§ DATA TO EXAMINE:
..........
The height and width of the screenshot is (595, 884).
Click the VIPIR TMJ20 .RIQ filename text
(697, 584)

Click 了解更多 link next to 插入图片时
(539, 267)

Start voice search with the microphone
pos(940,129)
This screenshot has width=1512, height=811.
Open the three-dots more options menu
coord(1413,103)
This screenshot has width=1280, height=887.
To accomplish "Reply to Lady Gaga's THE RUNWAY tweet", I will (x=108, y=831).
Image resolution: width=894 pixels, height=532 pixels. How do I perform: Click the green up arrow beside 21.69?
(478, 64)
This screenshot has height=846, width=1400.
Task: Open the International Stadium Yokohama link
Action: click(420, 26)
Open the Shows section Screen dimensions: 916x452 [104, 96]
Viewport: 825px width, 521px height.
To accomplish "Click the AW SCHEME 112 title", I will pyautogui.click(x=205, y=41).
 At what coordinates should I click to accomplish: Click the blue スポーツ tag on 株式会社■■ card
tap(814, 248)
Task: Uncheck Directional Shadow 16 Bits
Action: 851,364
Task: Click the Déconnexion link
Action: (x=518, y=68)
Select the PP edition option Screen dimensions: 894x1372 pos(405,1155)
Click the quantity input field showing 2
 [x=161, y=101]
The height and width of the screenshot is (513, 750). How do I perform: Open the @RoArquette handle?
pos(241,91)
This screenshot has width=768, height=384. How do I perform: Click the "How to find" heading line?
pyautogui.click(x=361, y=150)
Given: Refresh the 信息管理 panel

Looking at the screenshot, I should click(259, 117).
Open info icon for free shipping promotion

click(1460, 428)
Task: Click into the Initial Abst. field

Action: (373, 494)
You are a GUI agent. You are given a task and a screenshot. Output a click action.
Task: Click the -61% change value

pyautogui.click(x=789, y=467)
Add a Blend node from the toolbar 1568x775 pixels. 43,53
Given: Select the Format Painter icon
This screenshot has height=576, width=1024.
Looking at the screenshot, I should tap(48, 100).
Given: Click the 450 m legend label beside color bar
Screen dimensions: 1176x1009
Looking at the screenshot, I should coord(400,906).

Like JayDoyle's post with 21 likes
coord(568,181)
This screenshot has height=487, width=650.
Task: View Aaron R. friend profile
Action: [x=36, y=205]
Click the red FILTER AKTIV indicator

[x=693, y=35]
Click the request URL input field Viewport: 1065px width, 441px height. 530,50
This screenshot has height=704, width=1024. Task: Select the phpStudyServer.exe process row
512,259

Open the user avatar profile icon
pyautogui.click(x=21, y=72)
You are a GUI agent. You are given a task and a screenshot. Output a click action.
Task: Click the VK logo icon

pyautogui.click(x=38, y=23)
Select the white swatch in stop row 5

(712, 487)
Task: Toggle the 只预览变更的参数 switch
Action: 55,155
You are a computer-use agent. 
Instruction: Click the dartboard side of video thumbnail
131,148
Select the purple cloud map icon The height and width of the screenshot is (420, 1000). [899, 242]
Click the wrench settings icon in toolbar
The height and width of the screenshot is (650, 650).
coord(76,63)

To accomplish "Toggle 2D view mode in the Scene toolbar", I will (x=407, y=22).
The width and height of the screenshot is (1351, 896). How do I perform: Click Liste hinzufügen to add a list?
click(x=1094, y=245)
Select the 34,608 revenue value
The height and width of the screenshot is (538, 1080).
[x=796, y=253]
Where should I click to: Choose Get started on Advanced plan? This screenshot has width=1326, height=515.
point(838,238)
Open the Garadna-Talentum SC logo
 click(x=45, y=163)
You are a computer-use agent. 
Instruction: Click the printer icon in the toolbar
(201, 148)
..........
§ WORK INSTRUCTION: Look back at the entries above. Retype the line with "Task: Click into the Initial Abst. field", the line with "Given: Select the Format Painter icon", and all lines in between.

§ WRITTEN RESPONSE:
Task: Click into the Initial Abst. field

Action: (373, 494)
You are a GUI agent. You are given a task and a screenshot. Output a click action.
Task: Click the -61% change value

pyautogui.click(x=789, y=467)
Add a Blend node from the toolbar 1568x775 pixels. 43,53
Given: Select the Format Painter icon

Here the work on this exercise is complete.